16 Jan 2019 Evaluate

Indian markets snapped three-day losing streak and ended higher with notable gains on Tuesday on easing retail inflation and hopes of monetary easing. Today, the markets are likely to make negative start amid mixed cues from Asian counterparts. Traders may take note of the commerce ministry’s data showing that the country’s exports grew marginally by 0.34% to $27.93 billion in December 2018 on account of negative growth in sectors such as engineering and gems & jewellery. Besides, imports dipped by 2.44% to $41 billion during the last month due to lesser imports of gold, pearls, precious and semi- precious stones. India’s trade deficit narrowed to $13.08 billion in December, the lowest in 10 months, as compared with $16.7 billion in November, due to a fall in gold imports. However, traders may take some support with the Reserve Bank of India’s (RBI) statement that it would inject Rs 10,000 crore into the system through purchase of government securities on January 17 to increase liquidity. The purchase will be made through open market operations (OMOs).
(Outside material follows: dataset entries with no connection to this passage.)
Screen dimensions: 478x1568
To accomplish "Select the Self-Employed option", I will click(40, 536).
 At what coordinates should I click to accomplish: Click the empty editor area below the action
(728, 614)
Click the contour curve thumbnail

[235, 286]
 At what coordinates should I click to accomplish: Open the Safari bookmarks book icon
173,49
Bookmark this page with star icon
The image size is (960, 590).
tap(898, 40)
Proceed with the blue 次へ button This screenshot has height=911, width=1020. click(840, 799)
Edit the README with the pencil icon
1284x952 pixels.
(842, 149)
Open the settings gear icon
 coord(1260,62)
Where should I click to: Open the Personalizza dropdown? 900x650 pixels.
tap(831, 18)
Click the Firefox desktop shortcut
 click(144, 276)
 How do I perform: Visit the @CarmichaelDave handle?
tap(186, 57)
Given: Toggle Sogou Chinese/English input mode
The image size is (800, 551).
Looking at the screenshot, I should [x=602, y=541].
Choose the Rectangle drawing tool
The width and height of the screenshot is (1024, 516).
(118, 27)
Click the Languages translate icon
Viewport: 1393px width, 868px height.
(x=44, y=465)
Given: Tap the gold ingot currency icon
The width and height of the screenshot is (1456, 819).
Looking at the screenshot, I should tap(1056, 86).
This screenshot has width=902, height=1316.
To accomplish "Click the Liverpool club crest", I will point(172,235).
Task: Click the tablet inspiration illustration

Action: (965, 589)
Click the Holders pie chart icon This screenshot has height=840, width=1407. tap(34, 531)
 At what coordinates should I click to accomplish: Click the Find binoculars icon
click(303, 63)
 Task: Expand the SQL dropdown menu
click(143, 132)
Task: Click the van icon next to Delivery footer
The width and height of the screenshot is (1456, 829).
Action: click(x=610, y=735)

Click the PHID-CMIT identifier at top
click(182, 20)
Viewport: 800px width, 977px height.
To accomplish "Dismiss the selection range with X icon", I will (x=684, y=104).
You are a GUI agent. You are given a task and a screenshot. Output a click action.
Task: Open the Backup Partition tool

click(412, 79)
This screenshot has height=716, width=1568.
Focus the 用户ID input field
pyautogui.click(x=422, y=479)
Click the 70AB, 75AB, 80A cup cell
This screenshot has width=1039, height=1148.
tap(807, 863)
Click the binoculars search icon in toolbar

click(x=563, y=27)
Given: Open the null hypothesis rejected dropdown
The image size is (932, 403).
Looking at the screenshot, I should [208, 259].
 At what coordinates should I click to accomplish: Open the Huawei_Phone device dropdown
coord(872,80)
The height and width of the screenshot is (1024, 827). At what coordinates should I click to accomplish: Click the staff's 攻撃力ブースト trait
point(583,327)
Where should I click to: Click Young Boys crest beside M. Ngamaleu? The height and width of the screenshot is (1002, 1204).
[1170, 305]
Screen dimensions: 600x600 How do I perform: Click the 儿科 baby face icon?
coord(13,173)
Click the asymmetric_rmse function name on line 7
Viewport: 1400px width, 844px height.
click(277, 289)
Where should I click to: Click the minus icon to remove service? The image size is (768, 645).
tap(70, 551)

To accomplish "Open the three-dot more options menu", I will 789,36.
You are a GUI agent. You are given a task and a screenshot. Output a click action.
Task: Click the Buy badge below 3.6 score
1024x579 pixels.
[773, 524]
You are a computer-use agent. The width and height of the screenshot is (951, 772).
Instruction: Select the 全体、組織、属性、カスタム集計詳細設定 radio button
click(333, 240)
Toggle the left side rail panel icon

The RBI plans to inject liquidity under OMOs for Rs 50,000 crore in January 2019. The central bank has so far injected Rs 20,000 through OMOs in January. Meanwhile, the Fertiliser Ministry has sought additional Rs 23,000 crore from the Finance counterpart to meet the subsidy requirement for the January-March quarter. Till December, a subsidy payment of Rs 23,283 crore was due towards fertiliser companies and the ministry was left with about Rs 13,056 crore from the budgeted allocation. There will be some reaction in steel sector stocks with report that the government is considering raising import duty on iron ore, a key raw material used in steel making, with a view to protecting the domestic industry. The low import duty of 2.5% encourages steel players to go for import rather than utilising the local ore. There will be some buzz in the real estate sector stocks with report that a ministerial panel headed by Gujarat Deputy Chief Minister Nitin Patel would look into the possibility of rationalisation of GST rate in real estate sector besides formulating a composition scheme. The Group of Ministers (GoM) will also analyse tax rate of GST, including issues/challenges in view of the proposal for shoring up the real estate sector. There will be some important result announcements to keep the markets in action.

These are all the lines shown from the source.